Recurrent pneumonia is one of the most common causes of bronchiectasis in children, and a new study suggested that spirometry measures could be used for earlier disease detection and diagnosis.

Early identification of children with bronchiectasis not caused by cystic fibrosis could improve long-term outcomes by delaying the decline in lung function that characterizes bronchiectasis. Exacerbations accelerate the decline in lung function.

Recurrent pneumonia often occurs in children without other risk factors, and a bronchiectasis diagnosis is commonly delayed in this group.

Maria Francesca Patria and colleagues from the University of Milan, Italy, investigated medical records of 42 children with recurrent pneumonia, of which 21 were diagnosed with bronchiectasis. The study, Children with recurrent pneumonia and non-cystic fibrosis bronchiectasis, aimed to find factors that may be early indicators of bronchiectasis, speeding up the diagnosis.

Researchers investigated a large number of parameters, including medical history, exposure to passive smoking, duration of breastfeeding, and age of day care attendance. The results, published in the , showed that there were no differences in the types of underlying disease between the groups of children, divided between those with and those without bronchiectasis. The most common underlying cause in both groups was chronic rhinosinusitis — inflamed sinuses — with mucus buildup in the throat, and recurrent wheezing.

The team also found no differences in the number of pneumonia and wheezing episodes, or the age at first episode. All children recovered fully between pneumonia episodes but had increased inflammatory markers, such as C-reactive protein and white blood cell count, in between pneumonia events.

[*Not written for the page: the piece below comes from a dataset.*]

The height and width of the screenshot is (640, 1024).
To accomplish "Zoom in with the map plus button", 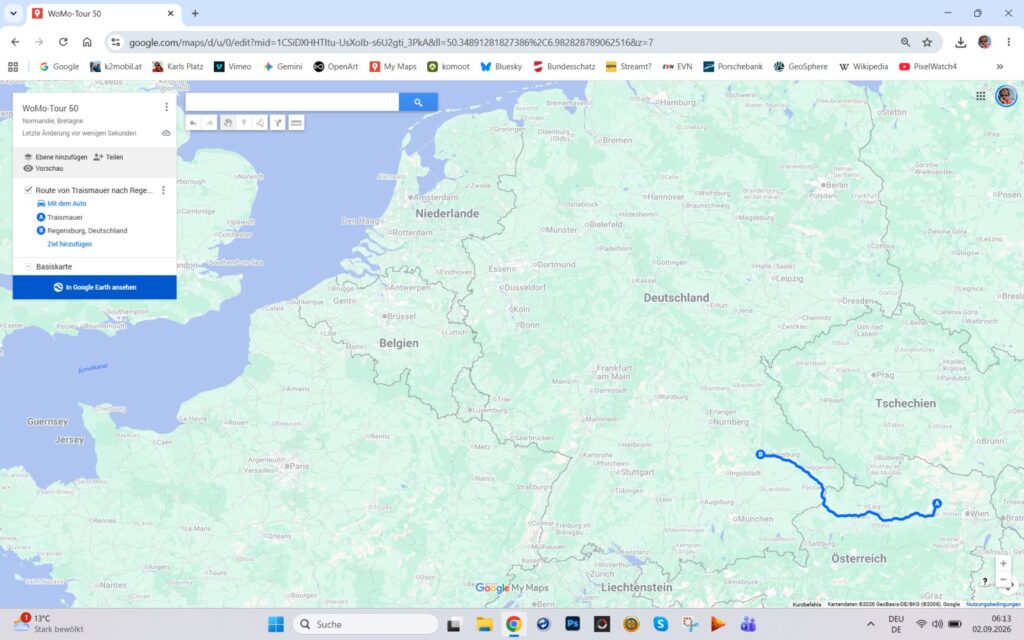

Only spirometry measures differed between the two groups. Forced expiratory volume during one second (FEV1) and forced expiratory flow at 25 and 75 percent of forced vital capacity (FEF25-75) were significantly lower in children with bronchiectasis. There was also a tendency for a difference in bronchodilator response, with seven of the children with bronchiectasis responding to bronchodilators compared to only two in the non-bronchiectasis group. This difference was, however, not statistically significant.

Since the study was relatively small, the findings need to be confirmed in a larger, preferentially prospective, study. Nevertheless, the results should alert clinicians to focus on spirometry results in children with repeated pneumonia, as these measures might be indicative of developing bronchiectasis.